= Conjunto de tareas =
(a) Responda, con base en el fragmento sobre La princesa prometida, a estas preguntas:
(i) ¿Qué empresa compró 21st Century Fox?
(ii) ¿En qué fecha se conoció por primera vez al niño que interpreta Fred Savage?
(iii) ¿Qué regalo lleva el abuelo bajo el brazo?
(b) Enumere todas las personas reales que el fragmento sobre La princesa prometida menciona con nombre y apellido.

= Fragmento del documento =
========================
30 años de ‘La princesa prometida’: por qué seguimos creyendo en los cuentos de hadas
Una de las explicaciones más socorridas del actual estado creativo invadido por la nostalgia en la industria del entretenimiento, viene a decir que en los ochenta se gozaba de mayor libertad creativa que en la actualidad y, en consecuencia, se crearon productos culturales que hoy serían inconcebibles. Lo cierto es que la era de los productores terminó cuando el sistema capitalista se sintió cómodo siendo imperante en el nuevo orden mundial. Tras la caída del muro de Berlín, los estudios de Hollywood pasaron a formar parte de megacorporaciones cuya cadena de producción tenía un eslabón llamado 'cine'. Antes, dicen, los estudios eran controlados por gente cuyo objetivo era hacer películas. Ahora el objetivo es hacer dinero.
De hecho, la reciente compra de 21st Century Fox por parte Disney viene a darle vigencia a este argumento, pues no son pocas las voces que auguran un porvenir de cultura pop familiar de escaso riesgo creativo. Aunque se pierda de vista el hecho de que lo que manda en aquí tiene más que ver con hacer caja, y eso implica llegar a infinitud de distintos públicos e intereses.
Otra explicación reflexiona sobre el hecho de que la nostalgia es algo inherente a la cultura audiovisual. Los remakes han existido siempre pero resulta que -como decía Susan Sontag-, cualquier fotografía vista desde un punto semiótico, ya es un ejercicio de nostalgia, de intento por capturar el pasado.
Bien optemos por una u otra, resulta más interesante que nunca hacer el ejercicio de analizar, desde la perspectiva actual, películas que nacieron en el cambio de paradigma de los ochenta. Pero si miramos hacia todos los títulos de los que hoy beben gran parte de los contenidos culturales que consumimos masivamente, La princesa prometida se nos revela como una extraordinaria rareza: no sólo no ha envejecido un ápice sino que es esquiva en su legado y absolutamente rompedora en su discurso. Inconcebible.
Transmitir el relato
El 18 de diciembre de 1987 conocimos por primera vez a ese niño, interpretado por Fred Savage, que se veía obligado a pasar las vacaciones de navidad en la cama, acechado por un buen resfriado. También a su abuelo, que acudía a hacerle compañía con un regalo bajo el brazo: un libro.
El pequeño, a quien acabábamos de ver jugando a una consola hoy primitiva, le preguntaba al señor, Peter Falk también conocido como el detective Colombo, que si el libro iba de deportes. De no ser así, poco le importaría -una visión del videojuego bastante reaccionaria, todo sea dicho-. A lo que Colombo le contestaba con una de las claves de la consistencia del relato de La princesa prometida hasta nuestros días: “Cuando yo tenía tu edad, los libros eran nuestra televisión. Y este es un libro especial. Es el libro que mi padre me leía cuando yo estaba enfermo y que yo solía leerle a tu padre. Y hoy voy a leértelo a ti”.
========================
= Sección de datos =
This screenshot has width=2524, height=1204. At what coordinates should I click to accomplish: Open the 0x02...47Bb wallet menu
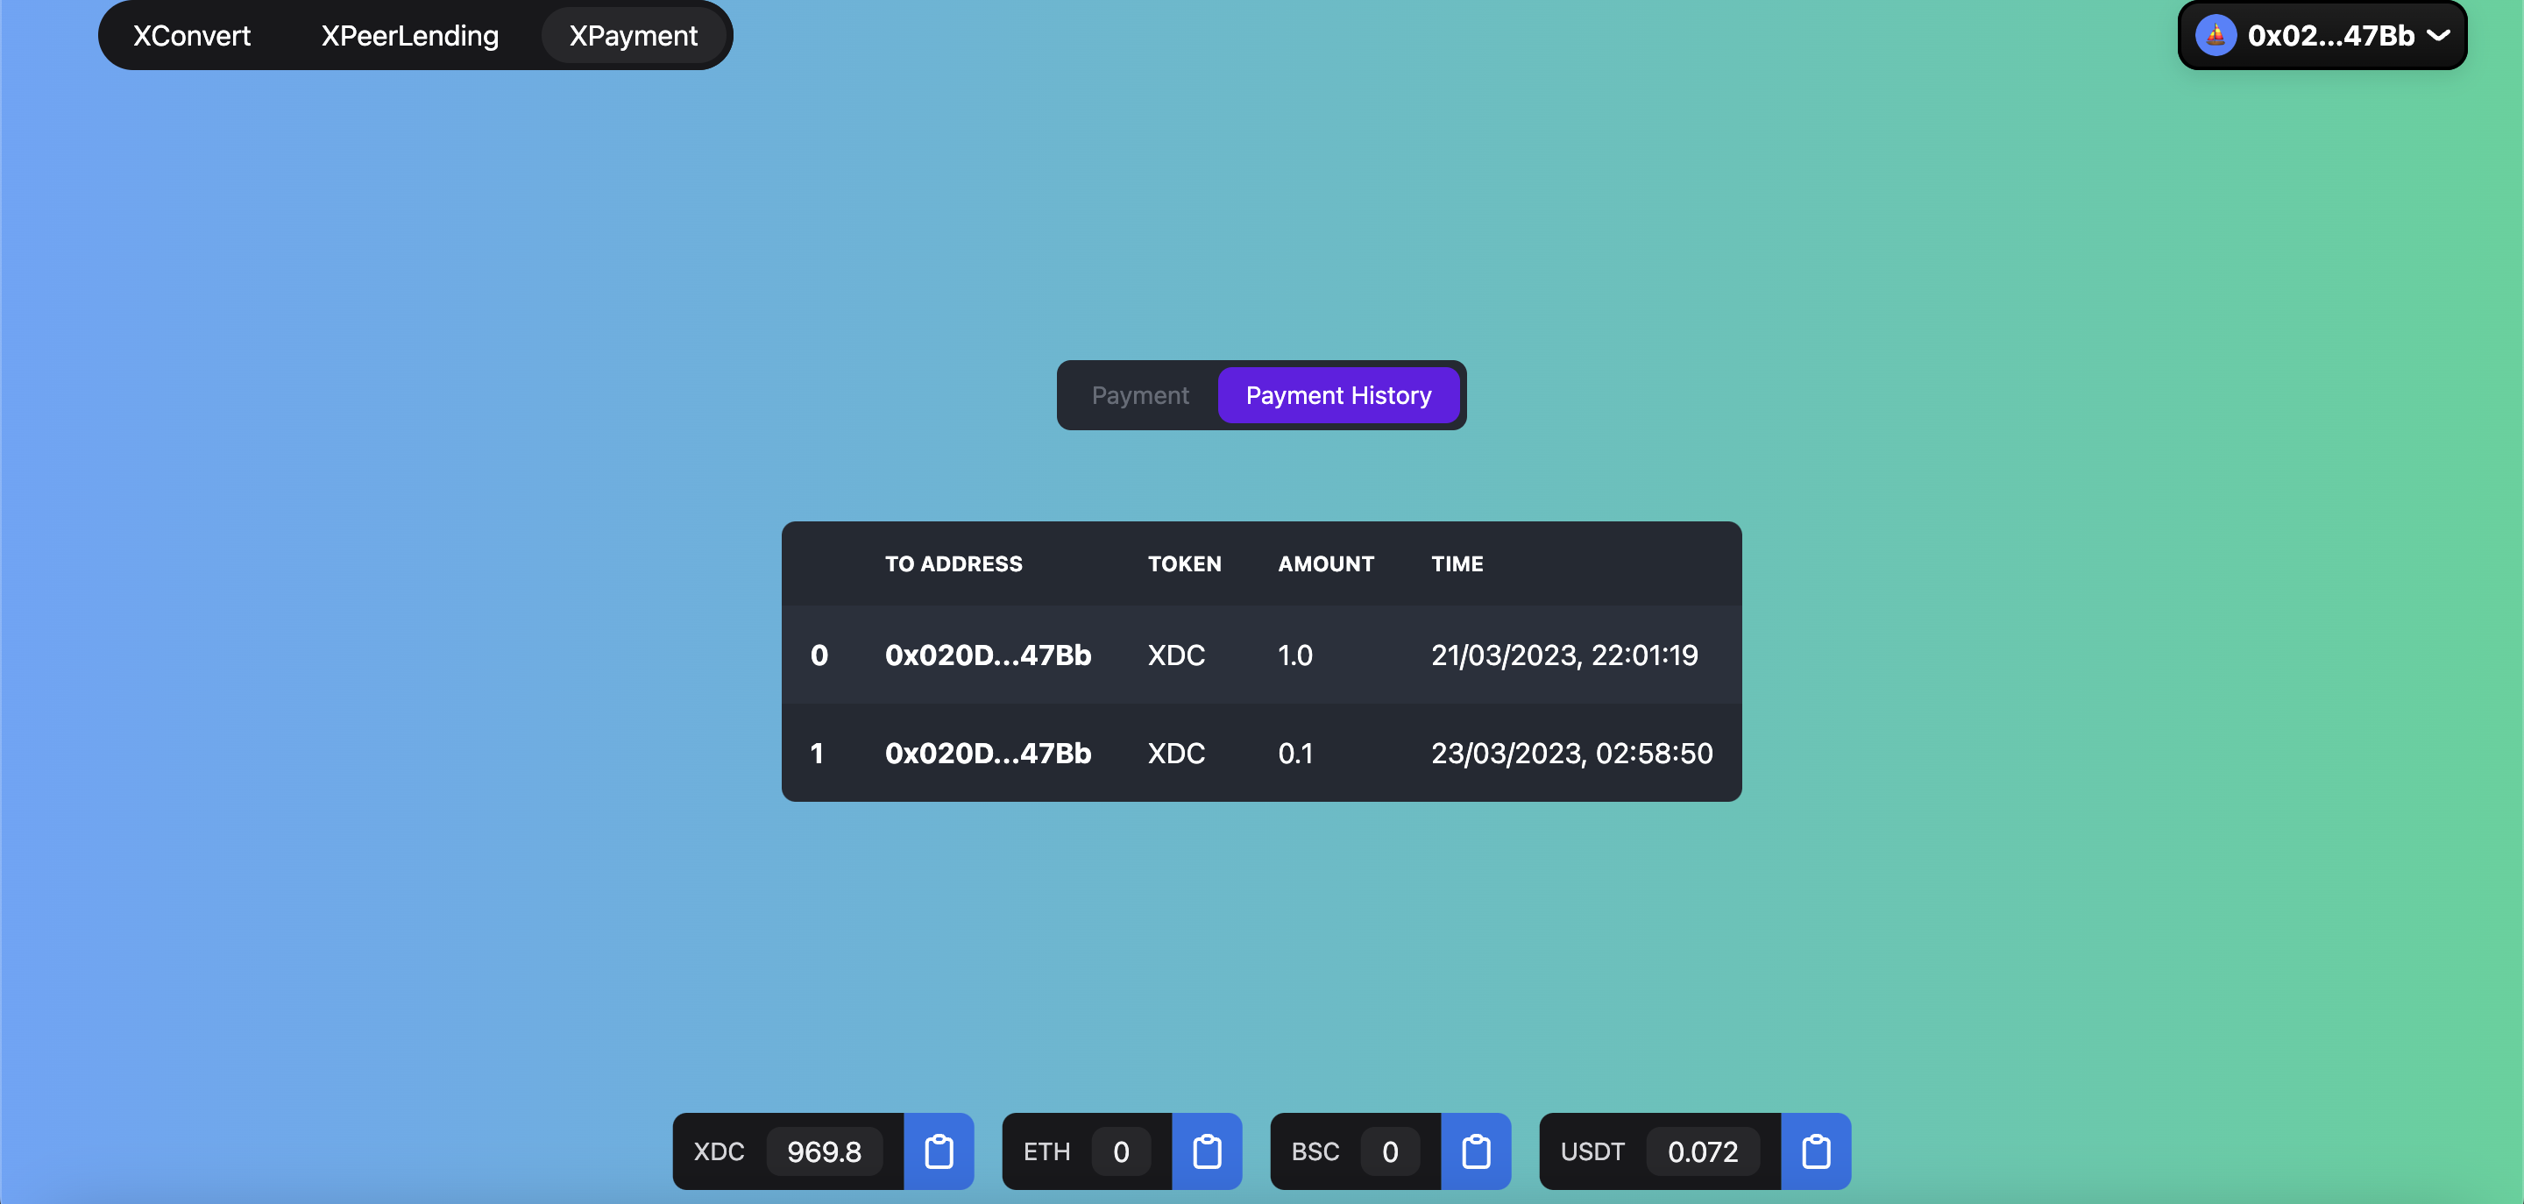click(x=2330, y=36)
========================
= Resultados en orden =
(a)
(i) Disney.
(ii) El 18 de diciembre de 1987.
(iii) Un libro.

(b) Susan Sontag, Fred Savage, Peter Falk